[MATERIAL PROVIDED — start]

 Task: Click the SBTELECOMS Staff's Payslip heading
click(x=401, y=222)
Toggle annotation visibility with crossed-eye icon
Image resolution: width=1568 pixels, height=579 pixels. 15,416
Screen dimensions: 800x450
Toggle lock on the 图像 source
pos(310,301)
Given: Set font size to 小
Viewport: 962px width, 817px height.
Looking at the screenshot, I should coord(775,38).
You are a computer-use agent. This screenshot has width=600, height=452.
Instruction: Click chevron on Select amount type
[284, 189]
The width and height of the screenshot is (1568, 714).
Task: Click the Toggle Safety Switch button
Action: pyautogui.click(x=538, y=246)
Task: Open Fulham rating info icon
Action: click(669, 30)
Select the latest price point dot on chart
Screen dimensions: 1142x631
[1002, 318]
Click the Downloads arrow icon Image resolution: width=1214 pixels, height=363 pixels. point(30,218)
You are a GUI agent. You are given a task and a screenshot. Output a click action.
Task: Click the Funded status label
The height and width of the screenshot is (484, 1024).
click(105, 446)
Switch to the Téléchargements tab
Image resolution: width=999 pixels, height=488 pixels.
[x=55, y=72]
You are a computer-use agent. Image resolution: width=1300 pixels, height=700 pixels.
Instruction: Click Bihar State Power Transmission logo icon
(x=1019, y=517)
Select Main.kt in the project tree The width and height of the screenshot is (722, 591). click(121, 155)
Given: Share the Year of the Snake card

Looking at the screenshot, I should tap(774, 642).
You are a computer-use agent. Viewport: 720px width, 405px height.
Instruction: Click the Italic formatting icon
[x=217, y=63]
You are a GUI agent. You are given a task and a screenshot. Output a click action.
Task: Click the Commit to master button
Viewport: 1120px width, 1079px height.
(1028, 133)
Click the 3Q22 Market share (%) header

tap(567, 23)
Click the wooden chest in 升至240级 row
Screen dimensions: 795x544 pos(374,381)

[MATERIAL PROVIDED — finish]

• WHAT TO DO
Word for word, copy all of the listing above.

• SOLUTION TO THE EXERCISE
 Task: Click the SBTELECOMS Staff's Payslip heading
click(x=401, y=222)
Toggle annotation visibility with crossed-eye icon
Image resolution: width=1568 pixels, height=579 pixels. 15,416
Screen dimensions: 800x450
Toggle lock on the 图像 source
pos(310,301)
Given: Set font size to 小
Viewport: 962px width, 817px height.
Looking at the screenshot, I should coord(775,38).
You are a computer-use agent. This screenshot has width=600, height=452.
Instruction: Click chevron on Select amount type
[284, 189]
The width and height of the screenshot is (1568, 714).
Task: Click the Toggle Safety Switch button
Action: pyautogui.click(x=538, y=246)
Task: Open Fulham rating info icon
Action: click(669, 30)
Select the latest price point dot on chart
Screen dimensions: 1142x631
[1002, 318]
Click the Downloads arrow icon Image resolution: width=1214 pixels, height=363 pixels. point(30,218)
You are a GUI agent. You are given a task and a screenshot. Output a click action.
Task: Click the Funded status label
The height and width of the screenshot is (484, 1024).
click(105, 446)
Switch to the Téléchargements tab
Image resolution: width=999 pixels, height=488 pixels.
[x=55, y=72]
You are a computer-use agent. Image resolution: width=1300 pixels, height=700 pixels.
Instruction: Click Bihar State Power Transmission logo icon
(x=1019, y=517)
Select Main.kt in the project tree The width and height of the screenshot is (722, 591). click(121, 155)
Given: Share the Year of the Snake card

Looking at the screenshot, I should tap(774, 642).
You are a computer-use agent. Viewport: 720px width, 405px height.
Instruction: Click the Italic formatting icon
[x=217, y=63]
You are a GUI agent. You are given a task and a screenshot. Output a click action.
Task: Click the Commit to master button
Viewport: 1120px width, 1079px height.
(1028, 133)
Click the 3Q22 Market share (%) header

tap(567, 23)
Click the wooden chest in 升至240级 row
Screen dimensions: 795x544 pos(374,381)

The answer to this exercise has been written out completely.